Peter Crouch lascia il calcio, una carriera memorabile da ripercorrere passo passo

Nel pomeriggio di ieri Peter Crouch ha annunciato il suo ritiro ufficiale dal calcio giocato dopo oltre 23 anni a calpestare il prato verde. Lo ha fatto con una lunga lettera scritta da lui stesso e pubblicata sul proprio profilo Twitter. In questo scritto, il centravanti inglese ripercore la sua carriera: dagli inizi con la maglia del Tottenham, fino all’ultima esperienza con la maglia del Burnley. Una carriera memorabile, passata per i maggiori club inglesi, per la Nazionale, e terminata da top in una medio-piccola in cerca di salvezza. Ripercorriamo i passi principali della storia del ragazzone di Macclesfield, descritti nella lettera di addio al calcio.

LA LETTERA

“Ho avuto 23 anni per prepararmi a questo momento, ma ora sono qui e mi rendo conto che nulla può prepararti affatto. È giunto il momento di definirmi un “ex calciatore”: questo incredibile viaggio che ho fatto da quando avevo 16 anni è finito. La mia ambizione era di giocare fino a 40 anni, ma le circostanze delle ultime due stagioni mi hanno fatto capire che questa è la cosa giusta da fare.

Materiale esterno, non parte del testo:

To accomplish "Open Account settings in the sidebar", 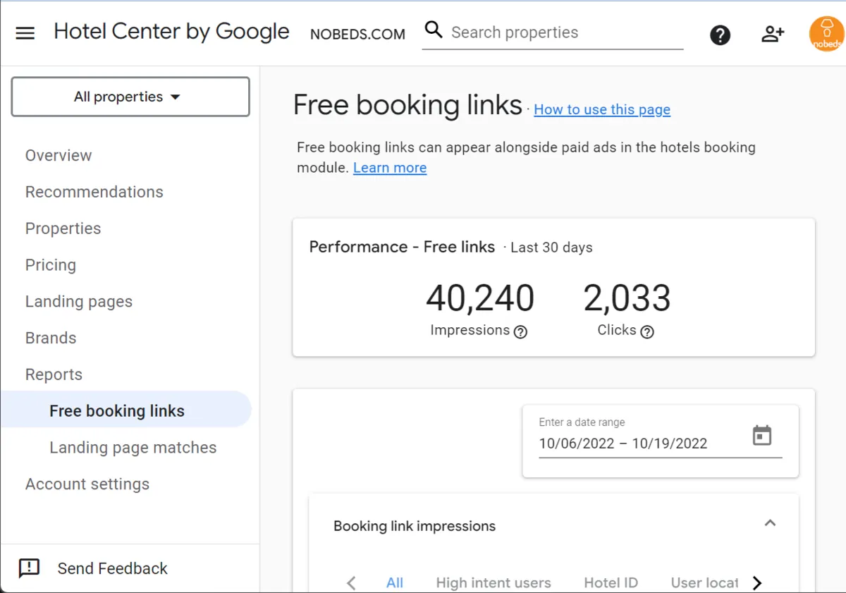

Ripenso a quando avevo 17 anni. Ero un tirocinante al Tottenham, c’erano dieci attaccanti davanti a me che bloccavano il mio percorso verso la prima squadra. Mi hanno mandato in prestito al Dulwich Hamlet, poi all’IFK Hassleholm in Svezia. Se, allora, mi avessero detto che avrei giocato 42 partite e segnato 22 gol con l’Inghilterra, giocato per il Liverpool in una finale di Champions League e di FA Cup e segnato il gol che ha riportato il Tottenham in Europa League per la prima volta in quattro decenni, non gli avrei creduto.

Ricordo una conversazione con mio padre quando ero impegnato con la nazionale. Stavamo parlando della maglia n.9 dell‘Inghilterra e di come ogni bambino del paese che calcia un pallone, spera di indossarla un giorno. E così è successo, ho indossato la maglia n. 9 quel pomeriggio. Sono stato benedetto e mi piacerebbe pensare che le persone riconoscano quanto ho apprezzato la mia carriera. Ovunque io sia stato, ho sempre avuto una grande affinità con i tifosi. Anche nel mio ultimo club, il Burnley, tutti mi hanno voluto bene, nonostante la mia condizione fisica non fosse al top. È davvero un gran bell’ambiente!

Il calcio ha aperto strade che non avrei mai pensato fossero possibili. Il calcio, semplicemente, ha reso i miei sogni realtà”.